__Your instructions__
Within the data beneath, some lines may hold the word "axis". Give the number of those lines and nothing else.

__Material for the task__
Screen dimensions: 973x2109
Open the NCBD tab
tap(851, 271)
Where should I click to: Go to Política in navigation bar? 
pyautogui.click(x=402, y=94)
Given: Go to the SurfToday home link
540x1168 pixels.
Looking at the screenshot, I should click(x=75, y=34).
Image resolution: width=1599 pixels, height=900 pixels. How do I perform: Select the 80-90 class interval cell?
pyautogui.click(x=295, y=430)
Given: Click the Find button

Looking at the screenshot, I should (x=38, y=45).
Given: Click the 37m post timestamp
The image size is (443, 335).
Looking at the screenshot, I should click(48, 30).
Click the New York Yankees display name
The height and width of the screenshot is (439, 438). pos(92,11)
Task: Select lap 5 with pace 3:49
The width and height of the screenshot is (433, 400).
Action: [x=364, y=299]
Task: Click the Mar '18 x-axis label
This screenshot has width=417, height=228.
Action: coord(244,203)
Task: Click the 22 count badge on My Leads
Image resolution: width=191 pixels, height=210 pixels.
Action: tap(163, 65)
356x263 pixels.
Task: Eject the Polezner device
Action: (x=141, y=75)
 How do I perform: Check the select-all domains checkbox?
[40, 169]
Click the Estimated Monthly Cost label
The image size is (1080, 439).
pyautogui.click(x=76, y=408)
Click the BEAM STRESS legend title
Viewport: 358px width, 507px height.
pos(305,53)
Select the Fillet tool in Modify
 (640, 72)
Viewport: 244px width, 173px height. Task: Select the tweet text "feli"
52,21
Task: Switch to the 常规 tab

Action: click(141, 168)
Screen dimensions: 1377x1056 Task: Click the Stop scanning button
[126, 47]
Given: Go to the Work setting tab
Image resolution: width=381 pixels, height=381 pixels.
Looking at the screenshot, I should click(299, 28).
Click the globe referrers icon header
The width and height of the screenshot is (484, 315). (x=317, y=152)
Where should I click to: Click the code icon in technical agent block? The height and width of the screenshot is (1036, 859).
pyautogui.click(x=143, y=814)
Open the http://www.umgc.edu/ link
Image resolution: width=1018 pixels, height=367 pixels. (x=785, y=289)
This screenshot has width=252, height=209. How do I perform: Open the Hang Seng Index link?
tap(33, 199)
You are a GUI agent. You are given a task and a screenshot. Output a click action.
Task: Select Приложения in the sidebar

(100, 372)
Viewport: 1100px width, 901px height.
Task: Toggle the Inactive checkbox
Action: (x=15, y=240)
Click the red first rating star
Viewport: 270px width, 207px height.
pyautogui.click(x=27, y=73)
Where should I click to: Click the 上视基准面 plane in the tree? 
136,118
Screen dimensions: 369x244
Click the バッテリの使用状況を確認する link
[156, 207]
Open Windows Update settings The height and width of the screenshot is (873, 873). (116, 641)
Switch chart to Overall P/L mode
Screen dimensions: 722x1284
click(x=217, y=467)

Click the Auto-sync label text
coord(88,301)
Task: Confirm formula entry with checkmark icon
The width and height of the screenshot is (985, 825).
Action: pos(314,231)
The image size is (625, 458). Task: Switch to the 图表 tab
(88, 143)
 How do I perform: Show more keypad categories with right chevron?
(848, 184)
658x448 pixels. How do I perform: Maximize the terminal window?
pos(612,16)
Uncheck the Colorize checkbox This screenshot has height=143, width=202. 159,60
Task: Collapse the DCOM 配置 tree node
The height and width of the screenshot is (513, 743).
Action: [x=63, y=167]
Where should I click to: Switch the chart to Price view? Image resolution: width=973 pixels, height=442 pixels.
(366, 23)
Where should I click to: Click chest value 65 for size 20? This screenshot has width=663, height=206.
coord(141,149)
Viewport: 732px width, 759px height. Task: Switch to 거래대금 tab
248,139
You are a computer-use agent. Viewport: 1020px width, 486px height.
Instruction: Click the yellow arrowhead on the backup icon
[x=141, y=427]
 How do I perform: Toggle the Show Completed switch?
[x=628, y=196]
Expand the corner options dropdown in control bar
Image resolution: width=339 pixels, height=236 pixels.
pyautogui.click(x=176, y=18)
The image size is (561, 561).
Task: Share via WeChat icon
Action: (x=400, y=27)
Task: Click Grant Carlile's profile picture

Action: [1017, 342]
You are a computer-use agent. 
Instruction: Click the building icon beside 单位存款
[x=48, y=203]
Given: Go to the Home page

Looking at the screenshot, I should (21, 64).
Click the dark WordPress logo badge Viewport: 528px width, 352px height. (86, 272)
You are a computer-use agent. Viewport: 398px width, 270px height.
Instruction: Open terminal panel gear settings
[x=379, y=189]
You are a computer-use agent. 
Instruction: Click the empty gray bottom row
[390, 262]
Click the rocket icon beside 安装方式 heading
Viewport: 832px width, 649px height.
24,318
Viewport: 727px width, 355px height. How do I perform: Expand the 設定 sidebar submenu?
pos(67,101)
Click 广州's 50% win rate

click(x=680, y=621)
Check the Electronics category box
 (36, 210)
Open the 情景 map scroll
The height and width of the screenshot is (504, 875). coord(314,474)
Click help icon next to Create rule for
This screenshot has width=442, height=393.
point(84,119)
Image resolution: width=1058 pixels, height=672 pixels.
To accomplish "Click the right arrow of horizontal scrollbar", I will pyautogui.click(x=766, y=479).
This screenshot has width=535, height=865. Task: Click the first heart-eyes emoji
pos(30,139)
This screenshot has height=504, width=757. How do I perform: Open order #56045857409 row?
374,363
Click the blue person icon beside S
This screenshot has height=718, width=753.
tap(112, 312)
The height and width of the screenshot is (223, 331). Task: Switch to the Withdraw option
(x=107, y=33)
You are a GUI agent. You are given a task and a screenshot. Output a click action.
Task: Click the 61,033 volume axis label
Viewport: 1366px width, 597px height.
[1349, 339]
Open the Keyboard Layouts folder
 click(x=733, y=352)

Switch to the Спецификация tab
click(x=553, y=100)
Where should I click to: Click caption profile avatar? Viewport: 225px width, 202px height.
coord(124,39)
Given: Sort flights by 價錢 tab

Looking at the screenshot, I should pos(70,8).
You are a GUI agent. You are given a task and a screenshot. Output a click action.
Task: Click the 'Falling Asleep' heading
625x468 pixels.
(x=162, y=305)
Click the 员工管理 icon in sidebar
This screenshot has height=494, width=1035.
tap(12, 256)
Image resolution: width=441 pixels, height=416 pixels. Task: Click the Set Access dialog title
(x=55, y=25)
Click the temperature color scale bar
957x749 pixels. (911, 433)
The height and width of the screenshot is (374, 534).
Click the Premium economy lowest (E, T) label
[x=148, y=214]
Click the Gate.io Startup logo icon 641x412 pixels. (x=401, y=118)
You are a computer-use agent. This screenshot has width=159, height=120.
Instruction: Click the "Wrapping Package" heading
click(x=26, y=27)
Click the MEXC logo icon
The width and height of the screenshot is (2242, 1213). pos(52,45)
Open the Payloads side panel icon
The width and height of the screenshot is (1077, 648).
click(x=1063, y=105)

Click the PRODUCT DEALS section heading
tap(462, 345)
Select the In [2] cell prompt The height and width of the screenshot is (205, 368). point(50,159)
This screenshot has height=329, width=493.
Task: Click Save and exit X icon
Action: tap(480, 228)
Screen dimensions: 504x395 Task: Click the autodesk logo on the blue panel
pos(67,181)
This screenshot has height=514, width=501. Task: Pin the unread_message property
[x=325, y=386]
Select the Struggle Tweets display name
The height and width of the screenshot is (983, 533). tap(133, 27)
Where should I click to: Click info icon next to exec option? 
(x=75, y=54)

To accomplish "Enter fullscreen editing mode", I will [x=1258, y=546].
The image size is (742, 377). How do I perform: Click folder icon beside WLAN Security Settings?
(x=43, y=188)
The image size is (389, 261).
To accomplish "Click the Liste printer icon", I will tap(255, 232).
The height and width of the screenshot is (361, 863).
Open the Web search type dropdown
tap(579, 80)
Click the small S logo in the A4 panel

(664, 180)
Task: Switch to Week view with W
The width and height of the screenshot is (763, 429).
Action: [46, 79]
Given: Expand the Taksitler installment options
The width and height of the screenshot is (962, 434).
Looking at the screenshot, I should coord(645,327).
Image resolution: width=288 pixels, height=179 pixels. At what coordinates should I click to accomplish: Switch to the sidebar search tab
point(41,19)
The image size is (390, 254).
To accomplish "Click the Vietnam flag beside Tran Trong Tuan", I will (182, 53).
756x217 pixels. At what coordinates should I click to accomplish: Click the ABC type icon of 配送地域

__Reply to the exercise__
2